According to Mitchell, Russian president Vladimir Putin believes the Constitution is “an experiment that will fail if challenged in the right way from within.”
“Putin wants to break apart the American republic, not by influencing an election or two, but by systematically inflaming the perceived fault-lines that exist within our society,” he said. “His is a strategy of chaos for strategic effect.”
Understanding Putin’s motive is essential for developing responses to the threat.
“The most dangerous thing we could do is to politicize the challenge, which in itself would be a gift to Putin,” Mitchell said.
Putin is supporting the subversion in a bid to gain international dominance. To further that goal, the Russian military has been tasked, according to a handbook, “to carry out mass psychological campaigns against the population of a state in order to destabilize society and the government; as well as forcing a state to make decisions in the interests of their opponents.”

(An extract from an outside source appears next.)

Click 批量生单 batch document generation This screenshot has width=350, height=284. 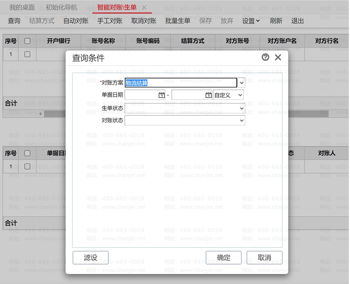coord(178,21)
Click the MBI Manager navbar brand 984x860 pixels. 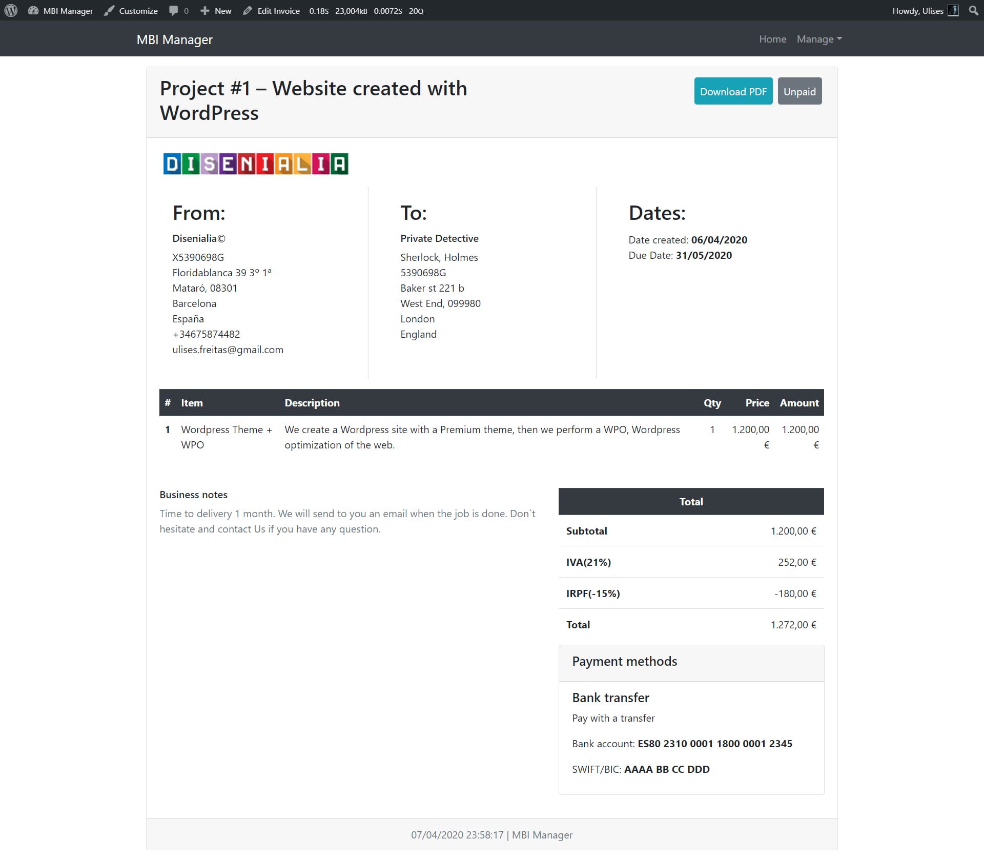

Russian influence operations include a “toolkit of subversive statecraft” first developed by the Bolsheviks and later the Soviet Union and now “upgraded for the digital age,” Mitchell said. The operations are directed from a very high level of the Russian government and backed by significant resources.
“I think what we’ve seen in the Russian approach to the United States in influence operations is very much not a partisan effort,” Mitchell said. “I think it’s a very cynical effort to pit preexisting political camps against one another.”